適切に管理していない建物や土地が引き起こす問題には、(1)放火、(2)ゴミの不法投棄、(3)不審者の侵入・住みつき、(4)地震や突風による家の倒壊、(5)景観の悪化――などがあります。放火は空き家の周辺住民が最も不安視する問題の一つであり、敷地内にゴミが散乱したり雑草が繁茂していたりすると、あっという間に火が広がり、大火災へと拡大する恐れもあります。
また、人の出入りがないと判断された空き家に、ゴミが不法投棄されているケースがよくあります。空き缶や古雑誌をはじめとした生活ゴミだけではなく、家電製品や家具、自転車、布団などを投げ捨てていく悪質なケースも珍しくありません。更に、空き家の所有者が不在と判断されると、不法侵入者による侵入や盗難の被害を受けやすくなってしまいます。
近年では、最も危惧されているのが災害による家の倒壊でしょう。空き家は、適切な管理がなされないため、一般の住宅よりも早く老朽化が進んでいきます。そのために、大きな地震や突風により、外壁の一部が剥がれてしまったり、アンテナ類が倒れて落下したりする危険性も高まってくるのです。
景観の悪化については、「まち並みの風景に与える悪影響」ということのみならず、不法投棄されたゴミによる悪臭や、地域全体のイメージ悪化という問題も挙げることができます。

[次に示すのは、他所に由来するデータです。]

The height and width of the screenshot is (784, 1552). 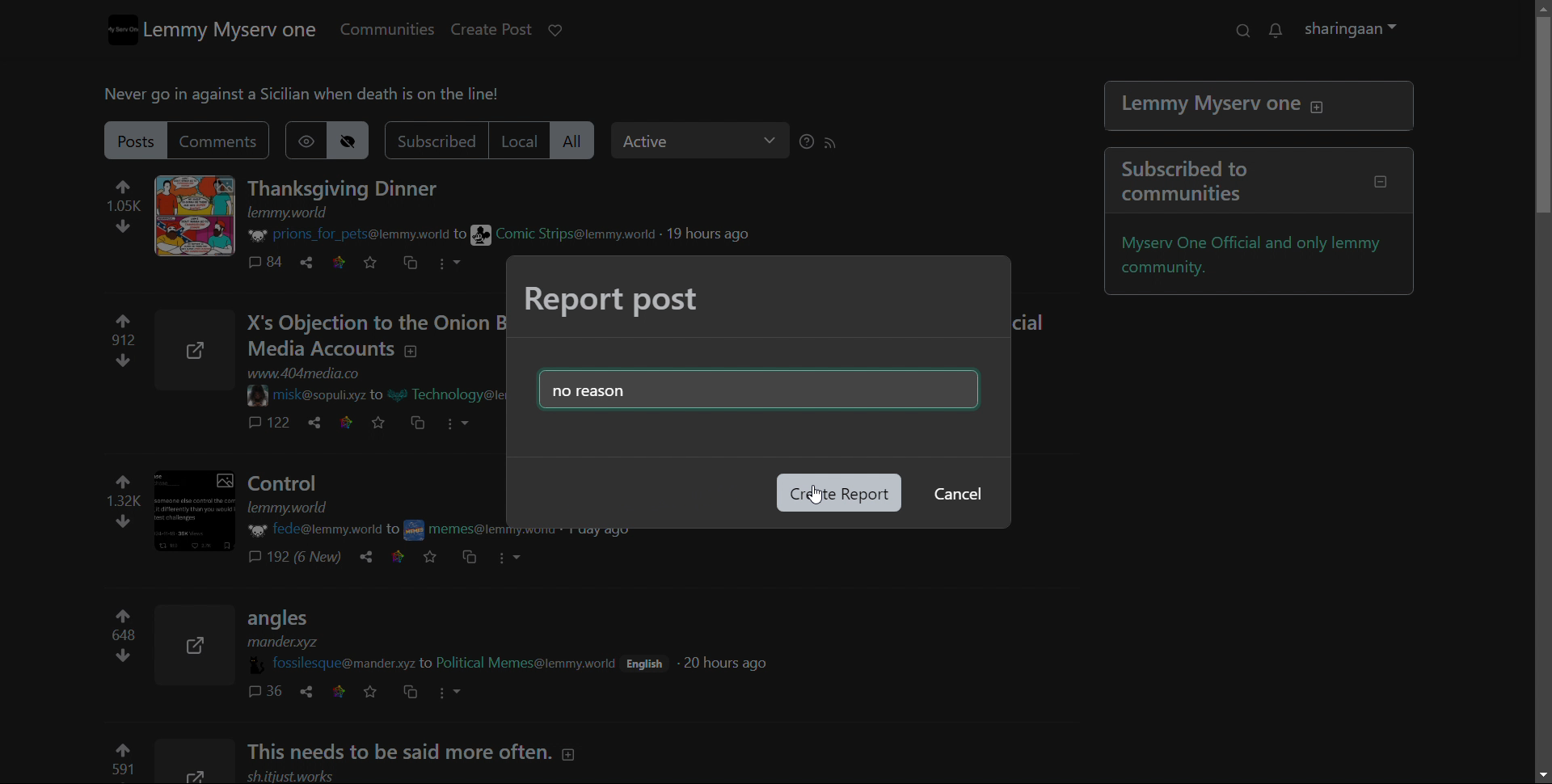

可能性に対する不安 空き家に関する近隣トラブルは、ここで紹介したように、「何らかの問題が発生した後のトラブル化」だけではありません。例えば、近隣住民が感じる「災害があったら隣の空き家が倒壊してしまうのではないか」などの「可能性に対する不安感」も十分にトラブルになり得るのです。
そして、そのような場合のトラブル解決に適しているのがADRといえるのではないでしょうか。空き家の存在による具体的な損害を立証することは難しく、問題解決に時間がかかってしまうかもしれませんが、「実際には具体的な損害は受けていないが、不安だからなんとかしてほしい」というような近隣住民の思いを所有者に伝え、理解してもらうことは、そう時間を要することではないかもしれません。